I know him, says Zebra angrily. That’s Pony Boy, isn’t it, Mr. Rodent? Zebra becomes agitated, and furiously indignant, begins to shake all over.
Hold still – heh, heh, heh-heh-heh – I’m not finished yet…
Hey, Pony Boy, Zebra asks, highly annoyed and increasingly aggressive. What are you doing here?

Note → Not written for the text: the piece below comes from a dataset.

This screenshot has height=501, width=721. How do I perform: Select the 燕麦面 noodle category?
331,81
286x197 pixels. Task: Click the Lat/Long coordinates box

Oh, I’ve just decided to take a long trot under the merciless noonday sun and in the choking dry dust-filled air away from the Kyiv Poster, back there in the big city where I work, making for myself a fruitful and promising English-language newsman career, to comb these ancient Cossack fields with my special news finder – right here in my mouth – to see if I can uncover some leads! Pony Boy neighs, quite self-satisfied with his uncharacteristic spunk, ingenuity and initiative, but then lifts his head in silent dignity, remembering that he is not only Ukrainian Diaspora, but an American.
No, I don’t like him at all, Zebra says, and in one explosive move, surprising for a zebra so fat and low to the ground, blows The Ferret right out of his ass…
Hey, you can’t do that to me – heh-heh-heh… I wasn’t finished yet!!! Heh, heh, heh, heeeeehh…!!!
…and with gritted zebra teeth leaps on and begins to stomp all over Pony Boy.
I don’t like you, I don’t like you, I don’t like you…
Ow, ouch, ooow, you’re hurting me, stop that, stop it, ooch, ouch ow ow, you just broke my news finder, ouch ow ow ow ooooowww…!!!